Contudo, o sujeito foi novamente detido, desta feita na passada terça-feira, por ter tentado matar a mulher, com quem mantinha um relacionamento desde junho de 2025. Aliás, o homem terá, inclusive, proferido “ameaças contra a vida da vítima, caso a mesma se separasse dele e apresentasse queixas às autoridades pelos maus-tratos praticados durante a convivência em comum”.
Conforme detalhou a Polícia Judiciária (PJ), na quarta-feira, “quando a mulher estava a dormir, o suspeito, munido de uma faca, desferiu-lhe um golpe na zona abdominal, tentou sufocá-la e deixou-a inanimada, pensando que já se encontraria sem vida”.

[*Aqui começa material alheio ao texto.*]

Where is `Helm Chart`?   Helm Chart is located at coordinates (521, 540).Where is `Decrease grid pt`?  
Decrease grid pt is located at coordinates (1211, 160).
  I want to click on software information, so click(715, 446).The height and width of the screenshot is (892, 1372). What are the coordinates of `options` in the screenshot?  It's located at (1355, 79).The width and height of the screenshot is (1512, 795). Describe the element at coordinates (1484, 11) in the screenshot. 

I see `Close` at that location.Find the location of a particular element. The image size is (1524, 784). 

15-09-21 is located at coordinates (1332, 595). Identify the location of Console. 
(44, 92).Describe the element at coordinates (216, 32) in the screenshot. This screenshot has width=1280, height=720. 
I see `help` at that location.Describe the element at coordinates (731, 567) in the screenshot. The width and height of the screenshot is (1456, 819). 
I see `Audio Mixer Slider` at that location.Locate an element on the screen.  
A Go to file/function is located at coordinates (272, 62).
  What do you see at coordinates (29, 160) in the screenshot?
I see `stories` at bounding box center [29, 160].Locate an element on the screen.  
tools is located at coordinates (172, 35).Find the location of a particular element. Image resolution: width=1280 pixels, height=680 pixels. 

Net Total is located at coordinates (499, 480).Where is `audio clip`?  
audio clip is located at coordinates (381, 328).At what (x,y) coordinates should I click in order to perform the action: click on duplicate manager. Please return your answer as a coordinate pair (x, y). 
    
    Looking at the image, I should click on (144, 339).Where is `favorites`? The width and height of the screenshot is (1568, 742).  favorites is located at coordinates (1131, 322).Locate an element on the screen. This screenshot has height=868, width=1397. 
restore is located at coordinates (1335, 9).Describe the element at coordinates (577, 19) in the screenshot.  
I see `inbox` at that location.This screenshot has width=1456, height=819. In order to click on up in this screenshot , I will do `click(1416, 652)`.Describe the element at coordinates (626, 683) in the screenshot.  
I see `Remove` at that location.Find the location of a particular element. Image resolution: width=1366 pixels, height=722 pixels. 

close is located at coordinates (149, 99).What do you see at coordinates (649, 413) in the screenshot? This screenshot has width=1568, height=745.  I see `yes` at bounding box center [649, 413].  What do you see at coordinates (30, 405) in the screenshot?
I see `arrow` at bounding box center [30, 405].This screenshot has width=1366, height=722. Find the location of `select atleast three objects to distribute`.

“De seguida, agarrou nos seus pertences e no telemóvel da vítima, fechou a porta do quarto e acabou por fugir”, complementou.
No entanto, a mulher acordou no dia seguinte e, ao ver-se fechada em casa, “esteve algumas horas a bater na porta com o propósito de ser socorrida, o que veio a acontecer”.
“Os empregados de um restaurante na proximidade ouviram o barulho e chamaram a Guarda Nacional Republicana (GNR) e os bombeiros, que arrombaram a porta e conduziram a mulher ao hospital, onde ainda se encontra internada”, adiantou a PJ.
Ao fim de dias em fuga, o homem entregou-se “no posto da GNR do Bombarral, tendo sido formalizada a sua detenção através da Unidade Local de Investigação Criminal de Évora da PJ, na sequência de um mandado de detenção emitido pelo Departamento de Investigação e Ação Penal (DIAP) de Évora”.
As autoridades apuraram também que “o casal terá um histórico de desentendimentos, que levou ambos a apresentar queixa por violência doméstica junto da GNR, com a diferença de um dia”.
Após ter sido presente a interrogatório judicial, e face ao perigo de fuga, de “continuação da atividade criminosa e de perturbação do inquérito, o Ministério Público promoveu aplicação da medida de coação de prisão preventiva, que mereceu a concordância do juiz de instrução criminal“.
As investigações continuam sob a direção do DIAP de Évora (2.ª Secção especializada) com a coadjuvação da PJ de Évora.